The effect of dextromethorphan on the protein expression in mouse hearts.

Altered protein expressions between control hearts (Ctrl), non-treated (TS) and Dxm-treated TS hearts (TS+Dxm) (n=3/group). A comprehensive heat map and summary of proteomics results are shown in Figure 5e. All data are mean ± s.d. One-way ANOVA with Tukey’s multiple comparisons was used. * P<0.05, ** P<0.01, n.s., not significant.

The effect of dextromethorphan on KV7.1 protein expression in mouse hearts.
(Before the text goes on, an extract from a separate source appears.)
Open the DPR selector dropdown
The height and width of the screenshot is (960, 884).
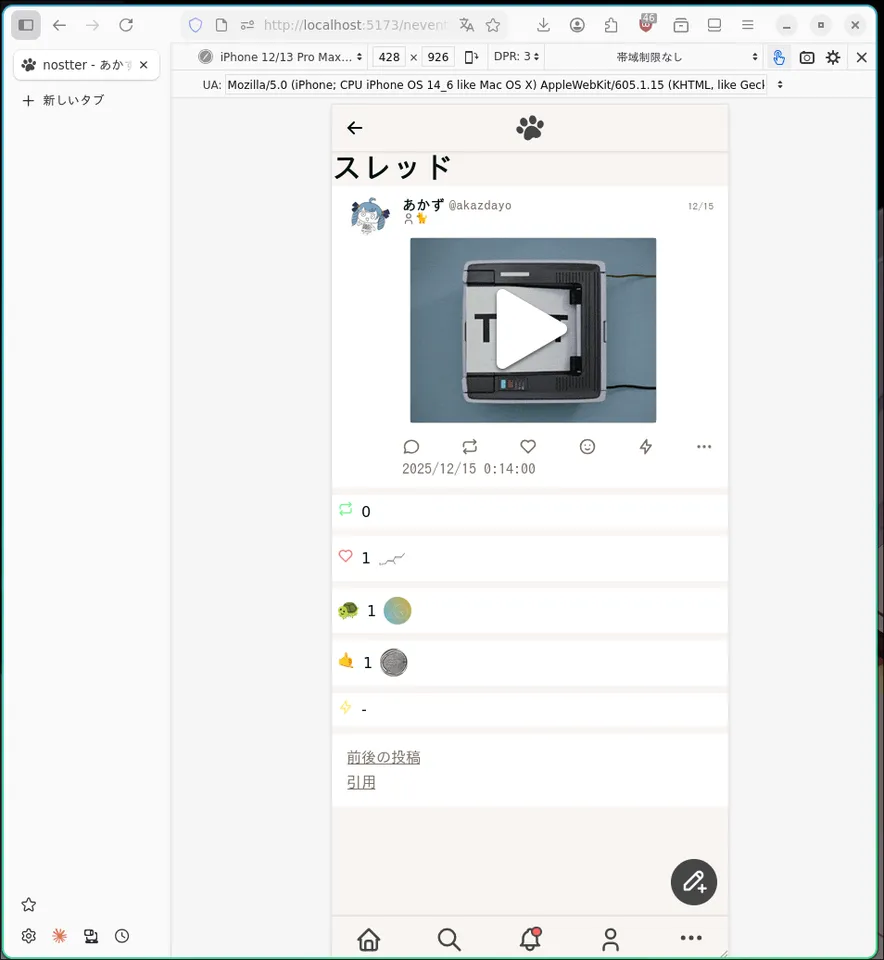coord(517,57)
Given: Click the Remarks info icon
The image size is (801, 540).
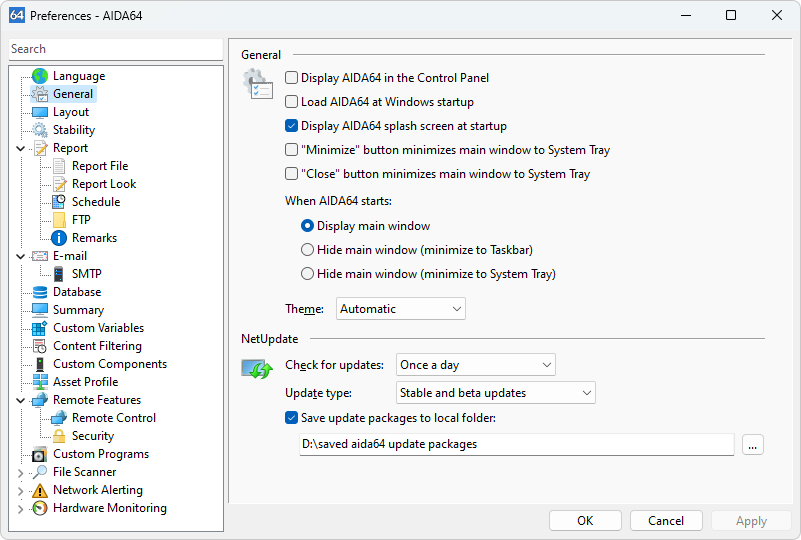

(a) Representative immunoblots of KV7.1, β-tubulin and Gapdh protein using mouse heart lysates from TS (non-treated and Dxm-treated) mice and the control littermates (Ctrl) at day 11 (each, n=3, using the same samples with the global proteomics shown in Figure 5e). #, bands indicate putative degradation of KV7.1 in TS mouse hearts. (b-c) Quantification of β-tubulin (b) and Kcnq1/KV7.1 protein expression (c, normalized to Gapdh) in TS (non-treated and Dxm-treated) and Ctrl mouse hearts (n=3/group). Altered β-tubulin expression has been reported previously in animal model of myocardial infarction and Gapdh was recommended as a more reliable loading control for Western blot analyses[60]. (d) Kcnq1/KV7.1 mRNA expression (normalized to Gapdh) in TS (non-treated and Dxm-treated) and Ctrl mouse hearts (n=3/group). All data are mean ± s.d. One-way ANOVA with Tukey’s multiple comparisons was used. ** P<0.01, n.s., not significant.